Thank you very much for all your replies.  Just knowing that there are people like all of you in this world that are willing to offer advise and support makes my battle with depression easier some how.  I will talk to my doctor about the headaces, and carry on surfing the net for more information about depression and the medication.  This site was very helpful to me  Prozac Uses, Dosage, Side Effects & Warnings - Drugs.com if I find any sites myself that are helpful I will post them here in the hope that they can help others too.


Thank You Again


----------



## Floating (Nov 28, 2005)

Feeling really low today, what with a bad day at work and I still dont know how to approch my old friends to find out if they still are my friends.  How do I tell them what I am feelling to let them understand?  I'm frightened they will reject me totally, then I will be completely alone with no one to spend time with and start trying to rebuild my life. I feel the longer I'm alone the weaker I'm getting.....


----------



## Floating (Nov 30, 2005)

I just dont understand my own thoughts anymore, nothing is making sense to me.  I feel that my whole world is in pieces and dont know how to fix any of it.  People just have to look at me the wrong way and I can feel the tears welling up and I just cant stop myself from crying.  My concentration is so bad that I'm making silly mistakes at work and at home, also I dont trust my own judgement of people and situations alike.  All of the "spare" time I have out of work I'm still spending alone, I keep aksing myself the close friends I had, if they cared, they would make contact and they are not.  Does this mean they don't care?  Because that is the way it makes me feel.


----------



## ThatLady (Nov 30, 2005)

Often, the reason old friends don't make contact is that they don't know what to say.
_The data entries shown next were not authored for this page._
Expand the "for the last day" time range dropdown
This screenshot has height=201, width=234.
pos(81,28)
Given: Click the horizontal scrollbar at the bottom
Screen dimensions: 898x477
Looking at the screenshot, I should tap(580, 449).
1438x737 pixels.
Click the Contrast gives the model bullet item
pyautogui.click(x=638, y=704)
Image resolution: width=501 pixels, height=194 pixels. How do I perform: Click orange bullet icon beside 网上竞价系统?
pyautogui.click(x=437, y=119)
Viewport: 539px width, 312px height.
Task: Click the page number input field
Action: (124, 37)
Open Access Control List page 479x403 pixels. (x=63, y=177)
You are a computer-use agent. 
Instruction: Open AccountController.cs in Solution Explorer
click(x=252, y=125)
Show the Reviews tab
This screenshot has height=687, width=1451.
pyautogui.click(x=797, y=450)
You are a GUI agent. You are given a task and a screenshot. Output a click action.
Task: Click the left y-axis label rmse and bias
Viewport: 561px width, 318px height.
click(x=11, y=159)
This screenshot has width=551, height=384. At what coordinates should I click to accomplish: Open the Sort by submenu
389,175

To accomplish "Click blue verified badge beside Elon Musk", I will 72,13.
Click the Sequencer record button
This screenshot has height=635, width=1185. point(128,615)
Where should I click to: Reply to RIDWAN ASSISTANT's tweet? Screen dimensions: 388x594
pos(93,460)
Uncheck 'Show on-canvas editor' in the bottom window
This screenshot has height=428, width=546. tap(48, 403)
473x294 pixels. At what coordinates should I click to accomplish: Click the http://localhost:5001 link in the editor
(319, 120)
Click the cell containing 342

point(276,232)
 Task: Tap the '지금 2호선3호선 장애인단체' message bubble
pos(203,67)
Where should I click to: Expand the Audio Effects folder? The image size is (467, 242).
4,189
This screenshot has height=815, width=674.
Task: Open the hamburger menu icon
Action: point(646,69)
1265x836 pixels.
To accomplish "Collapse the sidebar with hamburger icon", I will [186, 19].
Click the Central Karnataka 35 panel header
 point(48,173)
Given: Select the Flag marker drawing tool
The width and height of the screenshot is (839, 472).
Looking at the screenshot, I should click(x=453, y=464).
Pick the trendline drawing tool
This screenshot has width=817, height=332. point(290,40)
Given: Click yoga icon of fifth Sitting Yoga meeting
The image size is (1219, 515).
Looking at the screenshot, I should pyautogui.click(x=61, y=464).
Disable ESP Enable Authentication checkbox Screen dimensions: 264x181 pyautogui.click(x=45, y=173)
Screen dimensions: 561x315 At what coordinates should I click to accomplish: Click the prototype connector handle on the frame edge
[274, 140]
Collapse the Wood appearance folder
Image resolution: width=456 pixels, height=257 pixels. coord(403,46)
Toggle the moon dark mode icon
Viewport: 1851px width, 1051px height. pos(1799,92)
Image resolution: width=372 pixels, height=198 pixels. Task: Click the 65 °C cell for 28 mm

They don't understand why you've pulled away from them. They feel you've shut them out because they don't know what you're going through. Once they understand, if they are really your friends, they'll appreciate the opportunity to help, as well as the trust you're placing in them. It's never easy to bare your soul, and you don't have to bare all of it. However, if you let them know you're having problems and are seeking help to get past them, it's my guess they'll jump into your corner like fleas jumping on a hound dog.


----------



## Eunoia (Dec 1, 2005)

> I keep aksing myself the close friends I had, if they cared, they would make contact and they are not. Does this mean they don't care? Because that is the way it makes me feel.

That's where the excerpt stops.